Et dire que le Guinéen Morgan Guilavogui voulait arrêter le foot...
"Il a joué petit chez nous à Toulon, il est parti à Saint-Étienne en centre de formation, mais il n'a pas gagné sa place. Il était découragé, il voulait arrêter le foot", raconte à l'AFP le président du club varois Claude Joye.
"Il est revenu modestement au Sporting dans les équipes réserves, milieu défensif comme son frère Josuha (international français, NDLR), puis l'entraîneur des U19 l'a replacé avant-centre et il a explosé, marquant une quarantaine de buts", poursuit le dirigeant. "C'est un joueur qui a une trajectoire atypique. Beaucoup de joueurs commencent attaquant et finissent défenseur, très peu font le chemin inverse", rigole Youssef Sif, le technicien qui a eu cette idée de génie.
"Il voulait jouer comme son frère, son modèle, mais on a rapidement identifié ses qualités: prise de balle, passe et sens du but", poursuit le formateur.
"Reconnaissance du berceau"
"Athlétiquement, il était à la rue complet", se souvient Sif, "cela faisait un an qu'il ne jouait pas, une saison blanche après Saint-Étienne, entre 2014 et 2015. Puis il a voulu reprendre le foot uniquement pour retrouver ses amis, il avait mis de côté l'idée d'être pro".
La machine est lancée, Guilavogui finit en équipe première et contribue à la montée en N1 en 2020. "Il a la reconnaissance du berceau: on l'a relancé, et lui nous a fait monter en National 1", reprend Joye. "C'est un gamin de Toulon, Morgan est toujours resté proche du club".

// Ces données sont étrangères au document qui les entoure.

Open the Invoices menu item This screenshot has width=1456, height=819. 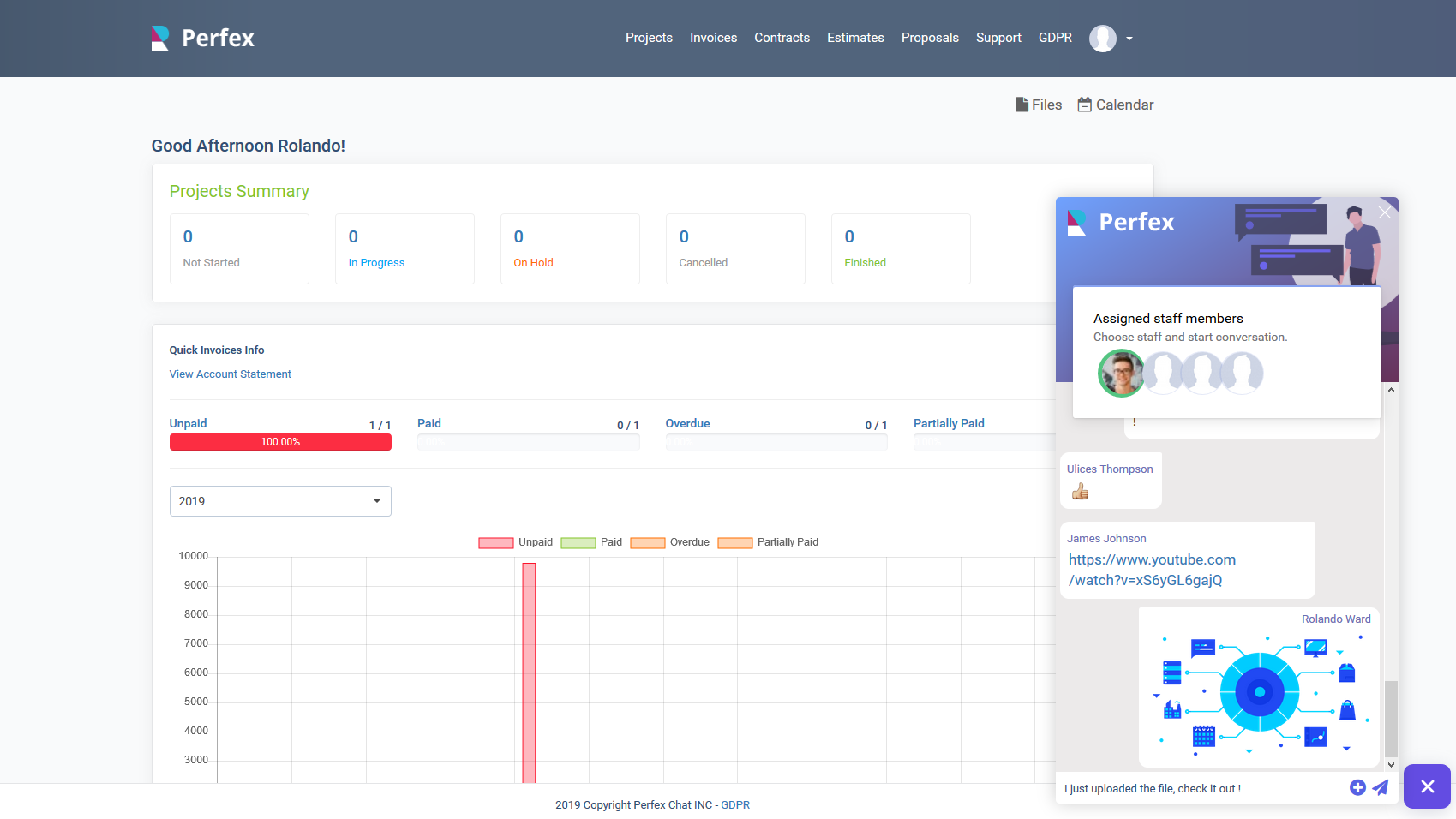pos(713,38)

Guilavogui passe pro au Paris FC, et trois ans plus tard rejoint le RC Lens, où il a découvert la C1.
"Quand il a signé à Lens, il est revenu au club et il a invité au restau tous les joueurs avec qui il a joué. Il est venu me remercier, il a remercié mon épouse, c'est une bonne personne", estime Joye.
"C'est un super garçon, resté très proche de tous les gens qui ont pu l'accompagner dans son parcours", appuie Sif. "À chaque fois qu'il franchit une étape dans son parcours, il m'appelle pour me remercier. Ce qui lui arrive, il le mérite".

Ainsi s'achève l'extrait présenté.